Выбрать главу

— Прости, Настка, и пойми: мне нельзя иначе. Нельзя подводить товарищей, которые мне верят. И дочке полезно знать правду. — Отец обнял мать за плечи.

— Ты, неугомонный, довоюешься! Чует мое сердце, — вздохнула мать.

Когда прошли первый страх и оцепенение, гралевцы все чаще стали задумываться и спрашивать друг у друга:

— Как это случилось, что наш город сдался гитлеровцам без единого выстрела?

— Нас предали, — предполагали одни.

— Еще в августе был разработан план эвакуации Гралева, — припоминали другие. — Выходит, власти знали, что города им не удержать. Городская знать удрала, а нас оставили на погибель, на издевательства.

— Да и в лагере, в основном, одни евреи и пленные солдаты. Куда же делись польские офицеры? Неужели их всех расстреляли? — допытывались третьи.

— Как бы не так! Сбежали.

Ирена и Леля жадно слушали разговоры, только не понимали, кто прав. И как могли сбежать офицеры: такие гордые, красивые, похвалявшиеся своей смелостью.

— Дядя Костя, вы у нас человек сведущий, — обратилась Ирена к Граевскому, — правда, что польские офицеры предатели и трусы?

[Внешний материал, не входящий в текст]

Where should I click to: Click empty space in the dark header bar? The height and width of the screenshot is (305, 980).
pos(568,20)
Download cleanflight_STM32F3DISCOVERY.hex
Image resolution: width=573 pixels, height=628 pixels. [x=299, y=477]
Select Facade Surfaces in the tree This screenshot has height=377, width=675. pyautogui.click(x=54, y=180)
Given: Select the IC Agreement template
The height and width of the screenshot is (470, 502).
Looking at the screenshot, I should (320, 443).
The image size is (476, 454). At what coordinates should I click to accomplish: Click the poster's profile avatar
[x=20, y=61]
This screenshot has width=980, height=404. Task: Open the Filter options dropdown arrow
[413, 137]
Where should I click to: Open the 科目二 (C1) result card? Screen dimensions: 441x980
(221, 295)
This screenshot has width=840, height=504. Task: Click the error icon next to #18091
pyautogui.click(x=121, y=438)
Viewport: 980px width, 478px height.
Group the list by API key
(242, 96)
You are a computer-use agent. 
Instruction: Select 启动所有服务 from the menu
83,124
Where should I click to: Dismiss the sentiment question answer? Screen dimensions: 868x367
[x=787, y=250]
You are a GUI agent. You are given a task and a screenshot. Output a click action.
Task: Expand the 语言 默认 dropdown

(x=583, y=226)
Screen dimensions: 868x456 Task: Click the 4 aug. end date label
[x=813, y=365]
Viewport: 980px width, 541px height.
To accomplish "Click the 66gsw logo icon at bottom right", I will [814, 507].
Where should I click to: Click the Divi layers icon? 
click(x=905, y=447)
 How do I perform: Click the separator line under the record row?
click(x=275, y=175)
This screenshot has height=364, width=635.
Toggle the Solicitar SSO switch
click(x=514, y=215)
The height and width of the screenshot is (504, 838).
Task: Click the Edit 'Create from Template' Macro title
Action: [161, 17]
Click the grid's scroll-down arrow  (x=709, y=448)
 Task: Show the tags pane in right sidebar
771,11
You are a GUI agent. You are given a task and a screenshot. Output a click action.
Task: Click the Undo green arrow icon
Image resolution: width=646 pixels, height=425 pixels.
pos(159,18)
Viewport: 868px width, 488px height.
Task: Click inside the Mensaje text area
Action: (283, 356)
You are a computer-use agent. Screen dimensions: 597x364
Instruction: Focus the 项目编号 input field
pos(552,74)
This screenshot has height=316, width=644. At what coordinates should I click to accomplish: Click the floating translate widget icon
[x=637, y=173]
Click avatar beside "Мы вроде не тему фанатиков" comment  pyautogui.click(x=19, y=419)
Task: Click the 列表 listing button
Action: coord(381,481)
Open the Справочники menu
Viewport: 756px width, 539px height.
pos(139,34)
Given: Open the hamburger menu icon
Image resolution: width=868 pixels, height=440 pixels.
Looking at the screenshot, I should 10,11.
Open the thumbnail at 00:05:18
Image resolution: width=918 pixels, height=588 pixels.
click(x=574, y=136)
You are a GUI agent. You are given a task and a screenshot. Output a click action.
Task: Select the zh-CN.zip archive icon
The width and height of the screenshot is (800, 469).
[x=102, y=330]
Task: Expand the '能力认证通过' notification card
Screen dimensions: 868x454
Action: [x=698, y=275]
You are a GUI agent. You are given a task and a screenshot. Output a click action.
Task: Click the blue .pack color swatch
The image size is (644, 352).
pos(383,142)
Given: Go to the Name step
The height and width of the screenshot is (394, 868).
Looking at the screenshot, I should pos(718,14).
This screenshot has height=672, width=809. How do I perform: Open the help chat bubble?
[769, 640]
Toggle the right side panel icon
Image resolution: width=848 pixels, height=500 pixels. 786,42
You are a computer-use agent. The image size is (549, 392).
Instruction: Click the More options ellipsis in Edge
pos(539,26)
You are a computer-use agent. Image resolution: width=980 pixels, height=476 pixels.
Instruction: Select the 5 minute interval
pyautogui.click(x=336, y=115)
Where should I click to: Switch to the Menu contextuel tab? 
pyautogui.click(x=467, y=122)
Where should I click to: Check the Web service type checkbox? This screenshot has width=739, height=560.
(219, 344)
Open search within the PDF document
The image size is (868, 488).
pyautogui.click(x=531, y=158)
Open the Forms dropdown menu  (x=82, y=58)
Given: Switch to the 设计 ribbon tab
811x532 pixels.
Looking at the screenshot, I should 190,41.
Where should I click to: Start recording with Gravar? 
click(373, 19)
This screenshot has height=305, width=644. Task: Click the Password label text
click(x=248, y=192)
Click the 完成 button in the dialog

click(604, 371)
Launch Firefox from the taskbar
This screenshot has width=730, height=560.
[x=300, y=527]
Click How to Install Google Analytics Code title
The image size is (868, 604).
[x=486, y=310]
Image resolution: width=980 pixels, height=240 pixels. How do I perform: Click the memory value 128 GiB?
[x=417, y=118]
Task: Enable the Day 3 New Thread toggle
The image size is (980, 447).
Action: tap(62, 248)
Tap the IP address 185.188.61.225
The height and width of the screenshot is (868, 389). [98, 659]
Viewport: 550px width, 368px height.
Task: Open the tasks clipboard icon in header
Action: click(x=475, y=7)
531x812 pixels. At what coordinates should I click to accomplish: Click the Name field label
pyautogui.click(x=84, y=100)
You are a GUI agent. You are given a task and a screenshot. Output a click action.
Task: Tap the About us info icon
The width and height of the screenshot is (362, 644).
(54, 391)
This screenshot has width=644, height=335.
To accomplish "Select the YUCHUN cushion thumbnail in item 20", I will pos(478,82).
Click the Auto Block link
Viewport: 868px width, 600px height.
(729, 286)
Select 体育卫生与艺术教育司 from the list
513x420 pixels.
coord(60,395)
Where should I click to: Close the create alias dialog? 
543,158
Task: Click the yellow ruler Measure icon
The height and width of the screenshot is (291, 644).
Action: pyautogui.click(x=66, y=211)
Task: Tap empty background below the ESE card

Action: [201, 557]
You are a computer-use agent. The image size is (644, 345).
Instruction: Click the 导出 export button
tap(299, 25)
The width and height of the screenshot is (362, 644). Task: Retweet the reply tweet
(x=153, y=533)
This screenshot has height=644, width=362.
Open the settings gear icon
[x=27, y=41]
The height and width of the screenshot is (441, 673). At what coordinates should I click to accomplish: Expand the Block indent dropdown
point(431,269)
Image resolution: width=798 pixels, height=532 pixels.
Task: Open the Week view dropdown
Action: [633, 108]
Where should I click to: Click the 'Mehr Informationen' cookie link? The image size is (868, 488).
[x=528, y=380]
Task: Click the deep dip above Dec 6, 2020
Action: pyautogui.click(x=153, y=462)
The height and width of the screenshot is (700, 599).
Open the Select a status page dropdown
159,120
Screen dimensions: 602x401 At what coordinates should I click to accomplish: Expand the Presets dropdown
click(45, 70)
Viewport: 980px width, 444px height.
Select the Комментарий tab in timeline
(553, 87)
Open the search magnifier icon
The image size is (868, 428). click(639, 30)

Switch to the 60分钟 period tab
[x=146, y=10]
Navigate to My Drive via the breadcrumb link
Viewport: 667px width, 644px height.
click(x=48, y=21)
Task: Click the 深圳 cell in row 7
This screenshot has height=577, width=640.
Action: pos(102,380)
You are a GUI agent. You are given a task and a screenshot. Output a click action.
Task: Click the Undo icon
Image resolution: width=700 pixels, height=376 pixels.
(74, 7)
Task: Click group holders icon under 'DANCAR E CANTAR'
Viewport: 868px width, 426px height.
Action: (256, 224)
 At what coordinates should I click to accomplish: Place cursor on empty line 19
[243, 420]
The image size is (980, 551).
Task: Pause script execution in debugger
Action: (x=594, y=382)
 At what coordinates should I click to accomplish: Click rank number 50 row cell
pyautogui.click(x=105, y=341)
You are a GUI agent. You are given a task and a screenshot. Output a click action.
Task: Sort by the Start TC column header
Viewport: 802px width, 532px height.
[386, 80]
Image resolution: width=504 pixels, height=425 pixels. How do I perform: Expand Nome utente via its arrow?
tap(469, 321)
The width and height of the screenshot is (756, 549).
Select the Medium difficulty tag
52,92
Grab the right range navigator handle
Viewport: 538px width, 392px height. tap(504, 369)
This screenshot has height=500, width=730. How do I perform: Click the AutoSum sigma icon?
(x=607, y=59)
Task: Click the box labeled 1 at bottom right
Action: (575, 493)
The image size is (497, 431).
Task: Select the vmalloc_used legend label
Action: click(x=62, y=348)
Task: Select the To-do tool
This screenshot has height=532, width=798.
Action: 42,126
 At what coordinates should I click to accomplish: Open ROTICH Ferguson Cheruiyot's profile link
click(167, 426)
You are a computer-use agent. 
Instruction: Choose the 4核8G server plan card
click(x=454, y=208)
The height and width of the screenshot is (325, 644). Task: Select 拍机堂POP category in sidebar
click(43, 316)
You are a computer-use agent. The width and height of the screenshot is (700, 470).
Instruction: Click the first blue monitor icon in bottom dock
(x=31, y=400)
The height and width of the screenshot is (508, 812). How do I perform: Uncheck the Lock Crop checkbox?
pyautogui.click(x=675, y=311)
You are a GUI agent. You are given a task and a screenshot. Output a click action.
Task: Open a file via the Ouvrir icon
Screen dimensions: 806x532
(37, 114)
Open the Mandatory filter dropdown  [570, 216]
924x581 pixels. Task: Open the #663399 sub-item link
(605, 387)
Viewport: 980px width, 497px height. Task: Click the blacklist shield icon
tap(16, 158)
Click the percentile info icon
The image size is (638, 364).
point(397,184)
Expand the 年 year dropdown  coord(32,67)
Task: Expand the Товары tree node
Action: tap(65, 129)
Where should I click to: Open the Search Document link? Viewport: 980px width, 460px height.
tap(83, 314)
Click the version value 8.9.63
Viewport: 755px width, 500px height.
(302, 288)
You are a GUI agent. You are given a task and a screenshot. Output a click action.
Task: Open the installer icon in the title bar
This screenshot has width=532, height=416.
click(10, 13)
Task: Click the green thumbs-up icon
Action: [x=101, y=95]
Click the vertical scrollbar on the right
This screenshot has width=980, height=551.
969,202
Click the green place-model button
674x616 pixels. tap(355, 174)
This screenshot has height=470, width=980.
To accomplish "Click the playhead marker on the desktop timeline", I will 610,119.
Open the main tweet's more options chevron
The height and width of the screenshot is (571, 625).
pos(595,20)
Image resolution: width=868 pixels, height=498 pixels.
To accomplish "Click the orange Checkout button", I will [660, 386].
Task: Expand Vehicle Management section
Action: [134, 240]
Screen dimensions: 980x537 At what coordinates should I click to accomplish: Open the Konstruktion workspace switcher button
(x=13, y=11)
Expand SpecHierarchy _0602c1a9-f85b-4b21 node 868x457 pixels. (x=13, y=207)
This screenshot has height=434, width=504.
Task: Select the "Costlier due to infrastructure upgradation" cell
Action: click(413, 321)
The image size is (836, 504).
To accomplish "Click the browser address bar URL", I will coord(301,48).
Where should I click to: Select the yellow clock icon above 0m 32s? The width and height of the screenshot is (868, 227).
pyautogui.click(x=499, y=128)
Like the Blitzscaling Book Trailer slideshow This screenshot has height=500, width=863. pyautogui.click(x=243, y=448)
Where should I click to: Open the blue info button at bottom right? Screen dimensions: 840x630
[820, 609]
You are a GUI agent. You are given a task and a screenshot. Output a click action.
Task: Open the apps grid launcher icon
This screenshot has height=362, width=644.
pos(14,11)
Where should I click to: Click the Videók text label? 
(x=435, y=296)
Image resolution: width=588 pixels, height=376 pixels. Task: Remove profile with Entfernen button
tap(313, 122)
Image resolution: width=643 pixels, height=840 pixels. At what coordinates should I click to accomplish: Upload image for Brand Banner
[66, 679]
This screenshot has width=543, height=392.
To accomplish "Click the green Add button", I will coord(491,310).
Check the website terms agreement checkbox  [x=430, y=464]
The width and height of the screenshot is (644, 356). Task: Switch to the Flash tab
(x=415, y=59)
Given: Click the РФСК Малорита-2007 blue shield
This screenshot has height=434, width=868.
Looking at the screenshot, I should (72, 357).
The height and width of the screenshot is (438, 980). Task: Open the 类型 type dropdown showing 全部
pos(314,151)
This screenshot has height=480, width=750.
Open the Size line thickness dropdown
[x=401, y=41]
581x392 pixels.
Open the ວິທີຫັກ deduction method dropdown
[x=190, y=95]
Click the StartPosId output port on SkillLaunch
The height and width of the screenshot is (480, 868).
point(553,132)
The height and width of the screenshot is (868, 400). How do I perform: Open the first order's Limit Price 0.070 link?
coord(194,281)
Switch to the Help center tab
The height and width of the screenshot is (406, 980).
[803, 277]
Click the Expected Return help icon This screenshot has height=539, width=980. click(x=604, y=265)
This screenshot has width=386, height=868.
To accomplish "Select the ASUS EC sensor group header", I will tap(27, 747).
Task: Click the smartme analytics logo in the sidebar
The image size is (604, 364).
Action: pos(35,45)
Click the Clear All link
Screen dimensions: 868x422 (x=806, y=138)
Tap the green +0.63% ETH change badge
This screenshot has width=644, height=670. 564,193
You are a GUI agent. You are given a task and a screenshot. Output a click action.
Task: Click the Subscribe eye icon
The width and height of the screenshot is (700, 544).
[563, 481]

— Это почему? — удивился Граевский.

— Испугались немцев и сбежали.

Граевский внимательно поглядел на Ирену и дочь, вздохнул и сказал:

— Люди разное болтают. Впрочем, о некоторых офицерах говорят правду — сбежали. Незадолго до начала войны я гостил у родственников. Шел утречком мимо офицерских домов и видел, как солдаты грузили на машины большие ящики, узлы и чемоданы. Когда машины были уже полны, в кабины втиснулись офицеры с женами, с детьми. Жара, а офицерши в мехах… Я подошел к солдатам и спросил: куда, мол, подались господа офицеры? Солдаты пожимали плечами и молчали. Один из них сказал неуверенно: «Офицеры уехали на месяц в летние лагеря». «В лагеря? С женами, детьми и имуществом?» — усомнился я…

Граевский помолчал с минуту.

— Но не думайте, девочки, что все офицеры такие. Наша Польша не была подготовлена к войне, это верно. Но в армии было много героев-солдат и верных офицеров. Ведь остались с народом такие герои, как майор Сухарский, командир Вестерплатте, и тысячи других.

Незадолго до Нового года, поздним вечером, когда сестренки, отец и Юзеф уже спали, а Ирена с матерью домывали на кухне посуду, в дверь громко постучали. Мать, побелев от испуга, прижала руки к груди — и ни с места. Ирена подошла к двери и спросила:

— Кто там?

— Открывай, — потребовал сердитый, нетерпеливый мужской голос.

— О, боже, наверное, немцы, — прошептала мать и без сил опустилась на табуретку.

Ирена кинулась в комнату к отцу, затормошила его и закричала:

— Вставайте, тато, немцы!

Дверь слетела с петель. На кухню ворвался сам «черный дьявол» с двумя полицаями. Они грубо оттолкнули пани Ольшинскую и ринулись в спальню.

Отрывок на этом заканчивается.